## Esercizio
Riscrivi le voci seguenti sostituendo ovunque "Where should I click to" con "Where do I click to", senza modificare nient'altro.

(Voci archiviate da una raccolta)
───
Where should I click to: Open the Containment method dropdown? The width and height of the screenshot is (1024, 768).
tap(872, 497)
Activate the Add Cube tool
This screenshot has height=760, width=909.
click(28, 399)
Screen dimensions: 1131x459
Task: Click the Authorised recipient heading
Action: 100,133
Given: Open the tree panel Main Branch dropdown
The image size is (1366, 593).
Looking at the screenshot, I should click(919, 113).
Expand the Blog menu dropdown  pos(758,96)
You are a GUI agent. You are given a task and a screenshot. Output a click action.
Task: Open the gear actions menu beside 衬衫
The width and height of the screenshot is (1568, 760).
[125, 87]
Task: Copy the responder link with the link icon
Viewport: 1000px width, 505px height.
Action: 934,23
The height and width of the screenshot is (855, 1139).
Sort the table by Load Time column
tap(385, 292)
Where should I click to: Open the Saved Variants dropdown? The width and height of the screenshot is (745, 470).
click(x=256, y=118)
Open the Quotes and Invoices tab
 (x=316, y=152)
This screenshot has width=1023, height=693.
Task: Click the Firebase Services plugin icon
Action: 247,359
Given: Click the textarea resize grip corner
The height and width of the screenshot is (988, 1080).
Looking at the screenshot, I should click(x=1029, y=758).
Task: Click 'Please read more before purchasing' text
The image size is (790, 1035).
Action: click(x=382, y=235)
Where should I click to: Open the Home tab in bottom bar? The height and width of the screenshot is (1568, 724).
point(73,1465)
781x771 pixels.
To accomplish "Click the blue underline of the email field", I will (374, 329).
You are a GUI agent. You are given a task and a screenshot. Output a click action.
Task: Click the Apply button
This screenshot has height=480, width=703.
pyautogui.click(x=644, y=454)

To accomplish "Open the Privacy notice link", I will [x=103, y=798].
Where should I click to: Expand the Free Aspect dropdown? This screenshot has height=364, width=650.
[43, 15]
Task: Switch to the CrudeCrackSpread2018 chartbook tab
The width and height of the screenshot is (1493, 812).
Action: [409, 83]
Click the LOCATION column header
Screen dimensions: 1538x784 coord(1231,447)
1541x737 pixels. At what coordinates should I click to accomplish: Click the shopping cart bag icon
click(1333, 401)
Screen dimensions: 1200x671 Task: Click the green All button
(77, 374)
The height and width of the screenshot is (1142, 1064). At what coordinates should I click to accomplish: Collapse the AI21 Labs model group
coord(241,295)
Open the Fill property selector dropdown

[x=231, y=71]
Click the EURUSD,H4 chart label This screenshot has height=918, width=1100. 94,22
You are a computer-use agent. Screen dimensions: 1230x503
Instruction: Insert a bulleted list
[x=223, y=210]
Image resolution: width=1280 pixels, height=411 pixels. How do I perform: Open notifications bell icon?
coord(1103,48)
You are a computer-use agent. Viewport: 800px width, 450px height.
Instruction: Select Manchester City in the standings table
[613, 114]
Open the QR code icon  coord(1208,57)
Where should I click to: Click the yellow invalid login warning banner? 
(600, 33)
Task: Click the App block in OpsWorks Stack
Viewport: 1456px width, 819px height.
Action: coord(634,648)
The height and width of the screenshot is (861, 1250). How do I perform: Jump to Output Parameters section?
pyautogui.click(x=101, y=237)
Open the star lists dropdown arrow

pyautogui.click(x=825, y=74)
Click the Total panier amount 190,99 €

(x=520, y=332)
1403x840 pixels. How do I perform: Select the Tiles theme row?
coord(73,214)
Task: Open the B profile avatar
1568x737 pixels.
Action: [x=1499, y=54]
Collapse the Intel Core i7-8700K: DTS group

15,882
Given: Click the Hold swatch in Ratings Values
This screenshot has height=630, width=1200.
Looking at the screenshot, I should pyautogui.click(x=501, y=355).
───
## Soluzione
Where do I click to: Open the Containment method dropdown? The width and height of the screenshot is (1024, 768).
tap(872, 497)
Activate the Add Cube tool
This screenshot has height=760, width=909.
click(28, 399)
Screen dimensions: 1131x459
Task: Click the Authorised recipient heading
Action: 100,133
Given: Open the tree panel Main Branch dropdown
The image size is (1366, 593).
Looking at the screenshot, I should click(919, 113).
Expand the Blog menu dropdown  pos(758,96)
You are a GUI agent. You are given a task and a screenshot. Output a click action.
Task: Open the gear actions menu beside 衬衫
The width and height of the screenshot is (1568, 760).
[125, 87]
Task: Copy the responder link with the link icon
Viewport: 1000px width, 505px height.
Action: 934,23
The height and width of the screenshot is (855, 1139).
Sort the table by Load Time column
tap(385, 292)
Where do I click to: Open the Saved Variants dropdown? The width and height of the screenshot is (745, 470).
click(x=256, y=118)
Open the Quotes and Invoices tab
 (x=316, y=152)
This screenshot has width=1023, height=693.
Task: Click the Firebase Services plugin icon
Action: 247,359
Given: Click the textarea resize grip corner
The height and width of the screenshot is (988, 1080).
Looking at the screenshot, I should click(x=1029, y=758).
Task: Click 'Please read more before purchasing' text
The image size is (790, 1035).
Action: click(x=382, y=235)
Where do I click to: Open the Home tab in bottom bar? The height and width of the screenshot is (1568, 724).
point(73,1465)
781x771 pixels.
To accomplish "Click the blue underline of the email field", I will (374, 329).
You are a GUI agent. You are given a task and a screenshot. Output a click action.
Task: Click the Apply button
This screenshot has height=480, width=703.
pyautogui.click(x=644, y=454)

To accomplish "Open the Privacy notice link", I will [x=103, y=798].
Where do I click to: Expand the Free Aspect dropdown? This screenshot has height=364, width=650.
[43, 15]
Task: Switch to the CrudeCrackSpread2018 chartbook tab
The width and height of the screenshot is (1493, 812).
Action: [409, 83]
Click the LOCATION column header
Screen dimensions: 1538x784 coord(1231,447)
1541x737 pixels. At what coordinates should I click to accomplish: Click the shopping cart bag icon
click(1333, 401)
Screen dimensions: 1200x671 Task: Click the green All button
(77, 374)
The height and width of the screenshot is (1142, 1064). At what coordinates should I click to accomplish: Collapse the AI21 Labs model group
coord(241,295)
Open the Fill property selector dropdown

[x=231, y=71]
Click the EURUSD,H4 chart label This screenshot has height=918, width=1100. 94,22
You are a computer-use agent. Screen dimensions: 1230x503
Instruction: Insert a bulleted list
[x=223, y=210]
Image resolution: width=1280 pixels, height=411 pixels. How do I perform: Open notifications bell icon?
coord(1103,48)
You are a computer-use agent. Viewport: 800px width, 450px height.
Instruction: Select Manchester City in the standings table
[613, 114]
Open the QR code icon  coord(1208,57)
Where do I click to: Click the yellow invalid login warning banner? 
(600, 33)
Task: Click the App block in OpsWorks Stack
Viewport: 1456px width, 819px height.
Action: coord(634,648)
The height and width of the screenshot is (861, 1250). How do I perform: Jump to Output Parameters section?
pyautogui.click(x=101, y=237)
Open the star lists dropdown arrow

pyautogui.click(x=825, y=74)
Click the Total panier amount 190,99 €

(x=520, y=332)
1403x840 pixels. How do I perform: Select the Tiles theme row?
coord(73,214)
Task: Open the B profile avatar
1568x737 pixels.
Action: [x=1499, y=54]
Collapse the Intel Core i7-8700K: DTS group

15,882
Given: Click the Hold swatch in Ratings Values
This screenshot has height=630, width=1200.
Looking at the screenshot, I should pyautogui.click(x=501, y=355).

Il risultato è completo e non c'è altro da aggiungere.